After quitting ftp we are back in our programs directory. Let's clear the junk off our screen by typing the "clear" command. This makes everything look nicer, and you can still scroll back up and look at your previous commands if you wish.

21   clear <return>


Figure 10. - Output after a "clear" command. (command 21)

 

 de-compressing BLAST

The set of programs in the blast distribution that we downloaded are compressed together into one larger file. This makes suites of programs easier to download and saves on storage space. We can uncompress them using the "tar" command with the following options:

22   tar -xzf blast-2.2.6-powerpc-macosx.tar.gz <return>

The "tar" command, when used with these options, does not produce any output on the screen.
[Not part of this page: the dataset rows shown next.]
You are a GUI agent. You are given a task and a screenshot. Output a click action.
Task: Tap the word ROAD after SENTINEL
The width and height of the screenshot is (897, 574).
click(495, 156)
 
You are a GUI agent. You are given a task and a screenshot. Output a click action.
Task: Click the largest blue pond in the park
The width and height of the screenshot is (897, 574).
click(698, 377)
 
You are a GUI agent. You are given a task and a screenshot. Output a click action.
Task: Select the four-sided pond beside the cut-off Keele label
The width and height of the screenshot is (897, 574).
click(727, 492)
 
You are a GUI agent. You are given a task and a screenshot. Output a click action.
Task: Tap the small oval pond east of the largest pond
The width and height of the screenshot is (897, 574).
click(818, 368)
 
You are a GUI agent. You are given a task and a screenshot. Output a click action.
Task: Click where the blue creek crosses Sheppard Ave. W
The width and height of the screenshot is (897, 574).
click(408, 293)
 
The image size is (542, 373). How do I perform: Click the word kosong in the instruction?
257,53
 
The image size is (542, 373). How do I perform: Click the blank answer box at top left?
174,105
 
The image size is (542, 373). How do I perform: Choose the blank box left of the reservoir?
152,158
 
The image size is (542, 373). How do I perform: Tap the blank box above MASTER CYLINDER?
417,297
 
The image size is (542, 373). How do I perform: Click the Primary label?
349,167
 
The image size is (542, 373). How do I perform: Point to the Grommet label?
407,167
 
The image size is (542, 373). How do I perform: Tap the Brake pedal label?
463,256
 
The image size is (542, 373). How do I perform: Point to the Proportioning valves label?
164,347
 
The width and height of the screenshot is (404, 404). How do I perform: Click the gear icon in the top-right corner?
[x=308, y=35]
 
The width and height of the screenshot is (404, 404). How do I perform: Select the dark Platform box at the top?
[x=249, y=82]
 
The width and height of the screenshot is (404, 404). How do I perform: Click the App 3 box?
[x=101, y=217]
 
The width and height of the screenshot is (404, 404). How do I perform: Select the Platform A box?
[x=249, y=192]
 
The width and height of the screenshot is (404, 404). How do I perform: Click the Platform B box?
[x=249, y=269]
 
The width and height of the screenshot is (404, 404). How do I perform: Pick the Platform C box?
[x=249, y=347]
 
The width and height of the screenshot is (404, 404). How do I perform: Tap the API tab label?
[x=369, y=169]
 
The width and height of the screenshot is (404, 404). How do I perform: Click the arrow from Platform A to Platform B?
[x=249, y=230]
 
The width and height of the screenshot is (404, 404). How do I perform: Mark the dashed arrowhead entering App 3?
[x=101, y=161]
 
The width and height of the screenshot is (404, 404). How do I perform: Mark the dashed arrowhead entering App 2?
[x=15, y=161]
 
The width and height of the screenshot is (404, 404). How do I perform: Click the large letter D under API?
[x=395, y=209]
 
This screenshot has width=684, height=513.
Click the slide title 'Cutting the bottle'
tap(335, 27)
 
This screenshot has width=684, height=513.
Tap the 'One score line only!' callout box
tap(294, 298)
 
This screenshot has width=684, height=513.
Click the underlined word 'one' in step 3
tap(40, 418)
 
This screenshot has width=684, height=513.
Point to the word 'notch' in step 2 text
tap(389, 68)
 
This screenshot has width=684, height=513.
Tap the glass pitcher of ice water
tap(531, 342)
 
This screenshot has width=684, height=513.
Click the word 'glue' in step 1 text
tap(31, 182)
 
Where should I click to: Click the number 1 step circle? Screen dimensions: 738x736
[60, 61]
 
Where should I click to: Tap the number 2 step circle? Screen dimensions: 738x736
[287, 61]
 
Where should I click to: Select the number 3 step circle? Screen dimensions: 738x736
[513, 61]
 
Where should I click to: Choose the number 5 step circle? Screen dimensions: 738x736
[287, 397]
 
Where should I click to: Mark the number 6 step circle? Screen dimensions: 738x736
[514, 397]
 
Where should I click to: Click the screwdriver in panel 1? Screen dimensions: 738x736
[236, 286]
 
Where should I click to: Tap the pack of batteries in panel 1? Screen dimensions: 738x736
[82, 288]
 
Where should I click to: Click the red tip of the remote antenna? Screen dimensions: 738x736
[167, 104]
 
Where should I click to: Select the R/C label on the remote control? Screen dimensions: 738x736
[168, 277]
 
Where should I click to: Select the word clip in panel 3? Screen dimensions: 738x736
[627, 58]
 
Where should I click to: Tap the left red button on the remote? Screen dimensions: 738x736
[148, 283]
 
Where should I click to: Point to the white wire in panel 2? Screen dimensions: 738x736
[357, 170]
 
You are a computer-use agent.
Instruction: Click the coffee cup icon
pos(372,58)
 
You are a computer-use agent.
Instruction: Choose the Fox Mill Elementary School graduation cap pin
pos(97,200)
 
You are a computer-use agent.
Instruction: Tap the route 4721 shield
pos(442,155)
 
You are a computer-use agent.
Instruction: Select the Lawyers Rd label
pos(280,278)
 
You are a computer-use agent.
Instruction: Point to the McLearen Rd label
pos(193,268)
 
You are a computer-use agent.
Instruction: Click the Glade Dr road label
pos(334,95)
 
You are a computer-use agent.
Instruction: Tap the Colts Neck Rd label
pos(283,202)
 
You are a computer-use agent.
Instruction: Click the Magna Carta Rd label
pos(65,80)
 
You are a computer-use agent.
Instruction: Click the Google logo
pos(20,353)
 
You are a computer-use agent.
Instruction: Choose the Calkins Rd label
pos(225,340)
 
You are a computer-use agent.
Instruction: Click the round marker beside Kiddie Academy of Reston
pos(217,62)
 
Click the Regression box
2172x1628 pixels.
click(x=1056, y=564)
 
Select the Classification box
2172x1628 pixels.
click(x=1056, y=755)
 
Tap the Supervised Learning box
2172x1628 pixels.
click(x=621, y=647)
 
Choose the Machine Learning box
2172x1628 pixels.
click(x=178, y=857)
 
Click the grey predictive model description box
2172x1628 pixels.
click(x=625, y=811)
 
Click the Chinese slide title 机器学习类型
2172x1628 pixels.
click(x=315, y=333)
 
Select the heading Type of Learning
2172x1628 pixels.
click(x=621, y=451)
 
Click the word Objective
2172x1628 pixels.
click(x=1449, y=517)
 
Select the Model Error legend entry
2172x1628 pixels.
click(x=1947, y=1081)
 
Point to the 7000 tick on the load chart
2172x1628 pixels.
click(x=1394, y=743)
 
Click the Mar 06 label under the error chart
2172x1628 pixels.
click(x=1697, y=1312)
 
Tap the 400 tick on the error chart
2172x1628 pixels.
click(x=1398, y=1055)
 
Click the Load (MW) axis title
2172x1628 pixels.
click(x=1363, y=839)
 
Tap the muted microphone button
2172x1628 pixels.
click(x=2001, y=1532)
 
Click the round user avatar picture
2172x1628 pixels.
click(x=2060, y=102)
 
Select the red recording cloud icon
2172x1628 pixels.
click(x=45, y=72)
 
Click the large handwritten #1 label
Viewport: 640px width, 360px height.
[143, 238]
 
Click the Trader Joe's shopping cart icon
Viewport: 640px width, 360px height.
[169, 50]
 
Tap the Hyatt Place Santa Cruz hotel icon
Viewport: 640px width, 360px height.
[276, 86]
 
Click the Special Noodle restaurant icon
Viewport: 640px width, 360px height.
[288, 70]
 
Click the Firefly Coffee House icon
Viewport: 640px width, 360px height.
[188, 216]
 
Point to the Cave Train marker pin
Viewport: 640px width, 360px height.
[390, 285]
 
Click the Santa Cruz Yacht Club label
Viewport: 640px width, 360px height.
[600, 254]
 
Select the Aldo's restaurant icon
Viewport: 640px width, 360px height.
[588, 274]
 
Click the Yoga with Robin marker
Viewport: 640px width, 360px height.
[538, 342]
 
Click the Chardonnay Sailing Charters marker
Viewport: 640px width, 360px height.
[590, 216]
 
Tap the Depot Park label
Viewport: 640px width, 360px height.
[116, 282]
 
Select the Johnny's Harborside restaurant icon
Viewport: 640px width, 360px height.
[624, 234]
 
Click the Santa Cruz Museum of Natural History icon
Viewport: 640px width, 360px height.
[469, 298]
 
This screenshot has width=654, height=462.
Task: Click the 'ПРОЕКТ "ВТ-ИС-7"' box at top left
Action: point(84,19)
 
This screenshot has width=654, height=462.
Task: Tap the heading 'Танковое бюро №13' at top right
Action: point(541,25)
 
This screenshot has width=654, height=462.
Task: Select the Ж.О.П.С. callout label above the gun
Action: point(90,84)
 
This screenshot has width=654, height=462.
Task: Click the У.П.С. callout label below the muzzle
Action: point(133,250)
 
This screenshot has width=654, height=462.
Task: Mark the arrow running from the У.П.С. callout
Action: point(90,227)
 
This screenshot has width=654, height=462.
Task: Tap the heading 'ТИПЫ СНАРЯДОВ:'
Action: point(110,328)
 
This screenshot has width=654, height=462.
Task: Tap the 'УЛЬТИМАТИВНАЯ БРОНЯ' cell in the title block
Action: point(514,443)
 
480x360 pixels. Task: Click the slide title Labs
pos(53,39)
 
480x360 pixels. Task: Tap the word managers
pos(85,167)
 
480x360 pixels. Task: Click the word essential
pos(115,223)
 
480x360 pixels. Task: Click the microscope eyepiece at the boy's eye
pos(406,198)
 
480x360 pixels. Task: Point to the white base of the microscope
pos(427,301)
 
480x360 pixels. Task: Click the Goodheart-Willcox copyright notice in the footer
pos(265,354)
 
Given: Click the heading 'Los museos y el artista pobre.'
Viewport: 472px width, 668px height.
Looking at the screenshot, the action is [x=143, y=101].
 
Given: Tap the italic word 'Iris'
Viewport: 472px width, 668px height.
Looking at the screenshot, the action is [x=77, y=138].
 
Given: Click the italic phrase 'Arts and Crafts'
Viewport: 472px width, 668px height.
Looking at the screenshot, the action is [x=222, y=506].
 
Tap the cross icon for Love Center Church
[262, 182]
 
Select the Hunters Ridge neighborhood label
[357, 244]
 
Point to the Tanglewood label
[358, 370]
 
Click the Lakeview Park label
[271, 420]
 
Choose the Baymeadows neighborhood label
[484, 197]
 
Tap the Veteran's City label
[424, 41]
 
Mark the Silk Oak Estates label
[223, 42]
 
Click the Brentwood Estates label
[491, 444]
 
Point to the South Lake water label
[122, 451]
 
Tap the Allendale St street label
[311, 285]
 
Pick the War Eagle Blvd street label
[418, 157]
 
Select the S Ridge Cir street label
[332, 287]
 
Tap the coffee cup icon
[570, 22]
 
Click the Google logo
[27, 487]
But if you list the contents of the directory you will see that many files were created.

23   ls <return>


Figure 11. - File listing after unpacking the BLAST distribution (commands 22 & 23)

 

 creating the NCBI initialization file

We need to create a file that BLAST needs to work properly. It must be in our home directory, called ".ncbirc", and have very specific contents.

Let's change to our home directory by using the "cd" command with no options. When you just type "cd", it assumes that you want to go to your home directory.

25   cd <return>

A quick and easy way to write to a file is by combining the "echo" command with the ">" redirector. That sounds really technical, but when you take them individually it isn't that bad. "echo" makes the computer print something on the screen. The ">" redirector, when used like this, catches anything that is supposed to be going to the screen and instead redirects it to a file. So, command 26 takes the word "[NCBI]", creates a file called ".ncbirc" (notice the period at the beginning), and puts the word into the file.

26   echo "[NCBI]" > .ncbirc <return>

We want to add one more line to the file we just created. This is done much like command 26 except we use the ">>" redirector instead of ">". This is because ">" creates or overwrites a file and ">>" just adds stuff to the end of a file. Since we want to add a second line, we use ">>".

27   echo "Data=/Users/posidian/blast/programs/data" >> .ncbirc <return>

you can then test that the file was written correctly with this command:

28   cat .ncbirc <return>

Command 28 should print out two lines, as shown near the end of figure 13.


Figure 13. - Creating and displaying the .ncbirc file (commands 25 - 28)

 

 preparing to run formatdb

BLAST is set up, now we are ready to format the E. coli sequence files so that we can perform searches against it. There is a program called formatdb that you must run on any text files that you wish to BLAST against.

Let's start by changing into the directory where we downloaded the genome sequences.

29   cd blast/databases/ <return>

List out what's there.

30   ls <return>

You can see that these files aren't named very intuitively. Instead of the accession number, we would rather have a more generic name for our E. coli sequence. The "mv" command is used to rename or move files. It takes two arguments: the file you want to change the name or location of, and then the name or location that you want it to have. We'll rename NC_000913.faa to ecoli.faa.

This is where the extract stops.